Et justement, ce numéro appartient à la période finale. Nous sommes en 1959. La dernière ligne droite des enquêtes du célèbre commissaire. Encore quelques minces années et Simenon arrêtera de les écrire, pour se consacrer à d'autres oeuvres, plus autobiographiques. Oui, la fin approche, et ça se voit. Ce "Témoins récalcitrants" reflète l'essoufflement de la collection. On n'y trouve plus l'extraordinaire ampleur de "Pietr le Letton", ou de "M. Gallet, décédé". On les cherche en vain. Ici, l'intrigue se révèle assez pâle, voire stéréotypée. On attend sans cesse que ça décolle, ça ne décolle jamais. Bah, ne soyons pas trop injuste : l'ensemble est sauvé par une fin typiquement simenonienne. Pour ça, au moins, le grand Georges demeure à la hauteur.

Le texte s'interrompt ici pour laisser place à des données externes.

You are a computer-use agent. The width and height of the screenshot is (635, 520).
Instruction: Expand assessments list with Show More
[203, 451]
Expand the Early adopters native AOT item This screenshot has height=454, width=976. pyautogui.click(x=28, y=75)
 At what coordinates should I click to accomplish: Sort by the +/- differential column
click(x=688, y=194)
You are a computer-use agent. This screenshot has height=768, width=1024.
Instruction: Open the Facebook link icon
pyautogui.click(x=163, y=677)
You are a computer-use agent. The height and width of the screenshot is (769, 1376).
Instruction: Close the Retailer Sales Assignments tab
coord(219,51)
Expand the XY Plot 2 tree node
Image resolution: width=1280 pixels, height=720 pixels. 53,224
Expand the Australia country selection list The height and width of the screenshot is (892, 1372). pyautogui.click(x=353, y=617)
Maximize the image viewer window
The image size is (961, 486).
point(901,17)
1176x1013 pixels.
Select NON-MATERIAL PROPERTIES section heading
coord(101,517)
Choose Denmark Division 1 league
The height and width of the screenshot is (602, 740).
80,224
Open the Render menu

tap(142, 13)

En attendant, on doit s'avouer envahi par la nostalgie, sentiment pourtant bien éloigné de notre caractère. Le vrai commissaire Maigret, c'était celui de l'avant-guerre, celui du chapeau melon et du vieux poêle. C'est celui-là qui nous a fait rêver. Celui de 1959 est vieux et essoufflé. Ses enquêtes ne captivent plus comme jadis. Bientôt, il prendra enfin sa retraite, et on se dit que c'était ce qu'il avait de mieux à faire.